- _CONSIGNE A_: Recopiez mot pour mot le passage du fil de discussion sur l'archive auto-décompactable, en commençant à « On m'a donné » et en terminant à « de la créer. ».

- _EXTRAIT FOURNI_:
====
# Ouvrir archive auto-décompactable OS 7.1



## Stéphanois57 (30 Octobre 2015)

Bonjour,

On m'a donné une archive auto-décompactable ( extension .CMP) à mettre sur une disquette et à ouvrir sur un Macintosh LC sous OS 7.1. Quand je double clique dessus, il me dit qu'il ne peut pas l'ouvrir car il ne trouve pas l'application qui a permis de la créer. 

Pouvez-vous m'aider ?

Merci d'avance !


----------



## iluro_64 (30 Octobre 2015)

Ben dis-donc ! C'est pas tout jeune c'truc-là ?


----------



## daffyb (30 Octobre 2015)

Ça ne serait pas une archive Compact Pro par hasard ? c'est loin tout ça :
http://macintoshgarden.org/apps/compact-pro


----------



## daffyb (30 Octobre 2015)

heuuu, cette archive CMP elle vient de windows non ? (c'est ce que m'indique mon ami Google) Demande à la personne qui t'a compressé ça comment elle a fait.
décompresse la sous windows  
parcontre, si ça se trouve les ressources auront disparue et ton fichier sera inutilisable


----------



## Stéphanois57 (30 Octobre 2015)

Oui effectivement, OS 7.1 date de 1992.
En fait, c'est une archive auto-décompactable comprenant StuffIt Expander et Compact Pro. Mais je ne sais pas avec quel logiciel elle a été faite.


----------



## daffyb (30 Octobre 2015)

directement sous windows.
Sinon, tu devrais trouver ton bonheur ici : http://macintoshgarden.org/apps/utilities/compression-archiving


----------



## Stéphanois57 (30 Octobre 2015)

Je vais essayer, je vous tiens au courant. Merci !


----------



## Stéphanois57 (30 Octobre 2015)

Je viens d'essayer avec ceci : http://macintoshgarden.org/apps/stuffit-expander-and-dropstuff-ee-40
Donc je l'ai mis sur ma disquette, ensuite je suis allé sur le LC, j'ai lancé Apple Files Exchange, j'ai mis le contenu de la disquette sur le LC, et j'ai double cliqué sur ce contenu. Et là, même message qu'avec mon archive auto-décompactable.


----------



## daffyb (30 Octobre 2015)

essaye celui ci
http://macintoshgarden.org/apps/stuffit-expander-55
Le problème, c'est que ça se mort la queue. Il faut un décompresseur pour installer un décompresseur...
====
- _ENTRÉES_:
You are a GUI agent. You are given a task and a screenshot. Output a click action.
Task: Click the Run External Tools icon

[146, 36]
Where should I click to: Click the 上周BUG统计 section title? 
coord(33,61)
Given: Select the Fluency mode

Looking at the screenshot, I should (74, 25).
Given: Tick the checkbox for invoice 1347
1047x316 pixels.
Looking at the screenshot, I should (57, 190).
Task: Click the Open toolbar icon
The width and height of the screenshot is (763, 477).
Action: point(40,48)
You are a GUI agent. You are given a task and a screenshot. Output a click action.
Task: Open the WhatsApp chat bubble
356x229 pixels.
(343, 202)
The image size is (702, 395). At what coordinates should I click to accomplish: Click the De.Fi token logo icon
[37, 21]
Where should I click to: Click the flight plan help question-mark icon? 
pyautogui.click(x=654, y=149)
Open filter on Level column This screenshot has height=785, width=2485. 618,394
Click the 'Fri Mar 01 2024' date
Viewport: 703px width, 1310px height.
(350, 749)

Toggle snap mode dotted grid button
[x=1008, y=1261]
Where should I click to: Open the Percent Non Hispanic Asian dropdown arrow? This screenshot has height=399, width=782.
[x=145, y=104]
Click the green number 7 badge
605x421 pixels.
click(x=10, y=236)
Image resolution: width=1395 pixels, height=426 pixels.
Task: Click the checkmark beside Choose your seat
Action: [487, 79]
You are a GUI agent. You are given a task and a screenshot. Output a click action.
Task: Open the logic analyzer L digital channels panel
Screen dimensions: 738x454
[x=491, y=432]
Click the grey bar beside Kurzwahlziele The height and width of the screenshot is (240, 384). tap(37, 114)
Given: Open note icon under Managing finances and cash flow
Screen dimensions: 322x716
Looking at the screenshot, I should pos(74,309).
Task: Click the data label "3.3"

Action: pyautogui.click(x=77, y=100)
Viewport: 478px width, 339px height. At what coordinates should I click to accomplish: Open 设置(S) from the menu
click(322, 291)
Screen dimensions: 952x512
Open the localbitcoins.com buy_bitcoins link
====
- _CONSIGNE B_: Réécrivez en liste numérotée les lignes des entrées, en commençant à la ligne qui contient « Where should I click to: Open » et en terminant à la fin des entrées, sans les lignes vides.

- _RÉPONSE ATTENDUE A_:
On m'a donné une archive auto-décompactable ( extension .CMP) à mettre sur une disquette et à ouvrir sur un Macintosh LC sous OS 7.1. Quand je double clique dessus, il me dit qu'il ne peut pas l'ouvrir car il ne trouve pas l'application qui a permis de la créer.

- _RÉPONSE ATTENDUE B_:
1. Where should I click to: Open the Percent Non Hispanic Asian dropdown arrow? This screenshot has height=399, width=782.
2. [x=145, y=104]
3. Click the green number 7 badge
4. 605x421 pixels.
5. click(x=10, y=236)
6. Image resolution: width=1395 pixels, height=426 pixels.
7. Task: Click the checkmark beside Choose your seat
8. Action: [487, 79]
9. You are a GUI agent. You are given a task and a screenshot. Output a click action.
10. Task: Open the logic analyzer L digital channels panel
11. Screen dimensions: 738x454
12. [x=491, y=432]
13. Click the grey bar beside Kurzwahlziele The height and width of the screenshot is (240, 384). tap(37, 114)
14. Given: Open note icon under Managing finances and cash flow
15. Screen dimensions: 322x716
16. Looking at the screenshot, I should pos(74,309).
17. Task: Click the data label "3.3"
18. Action: pyautogui.click(x=77, y=100)
19. Viewport: 478px width, 339px height. At what coordinates should I click to accomplish: Open 设置(S) from the menu
20. click(322, 291)
21. Screen dimensions: 952x512
22. Open the localbitcoins.com buy_bitcoins link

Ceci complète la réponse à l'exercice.